<<<<

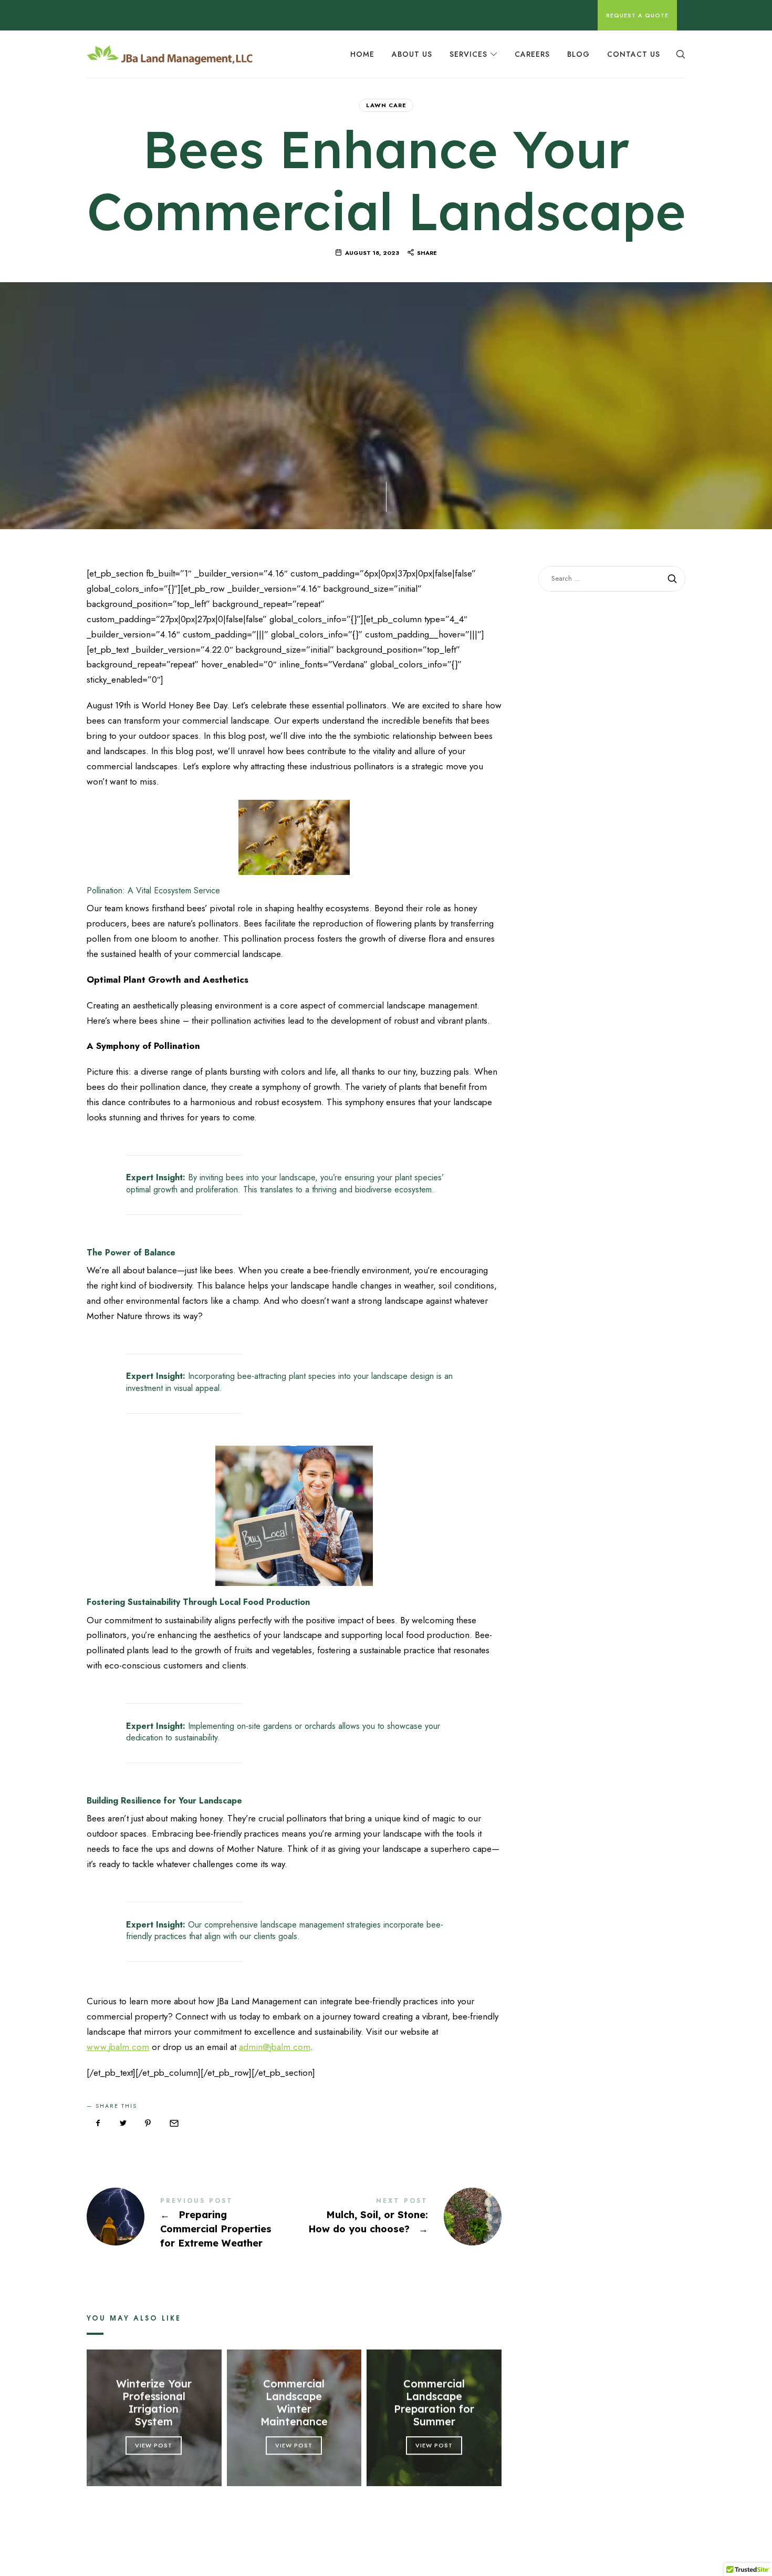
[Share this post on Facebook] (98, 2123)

>>>>
<<<<

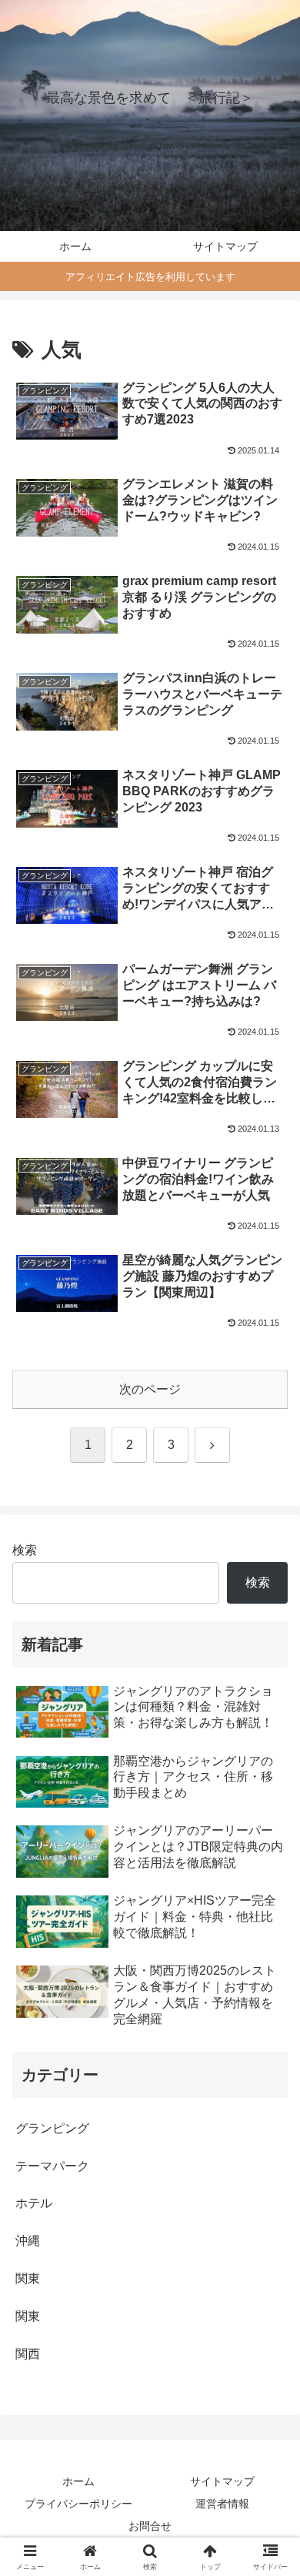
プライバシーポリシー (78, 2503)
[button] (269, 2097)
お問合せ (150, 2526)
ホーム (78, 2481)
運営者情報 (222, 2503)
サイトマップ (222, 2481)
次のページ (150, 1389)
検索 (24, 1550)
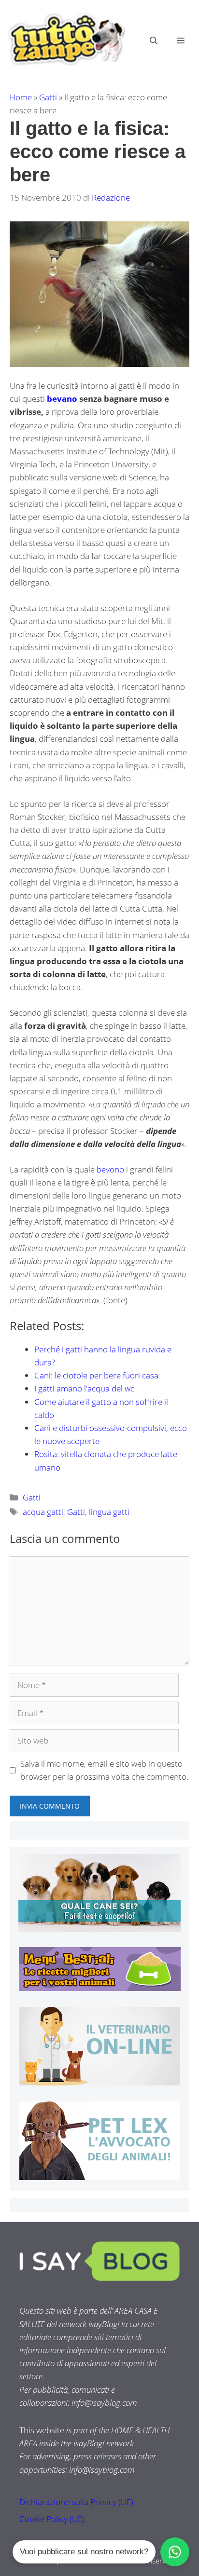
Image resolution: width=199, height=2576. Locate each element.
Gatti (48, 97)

>>>>

About this exercise: Going by the data above, give back only the lines from the one containing "[button] (269, 2097)" through the one containing "Gatti (48, 97)", exactly as they stand, both ends included and no images.

Answer box:
[button] (269, 2097)
お問合せ (150, 2526)
ホーム (78, 2481)
運営者情報 (222, 2503)
サイトマップ (222, 2481)
次のページ (150, 1389)
検索 (24, 1550)
Image resolution: width=199, height=2576. Locate each element.
Gatti (48, 97)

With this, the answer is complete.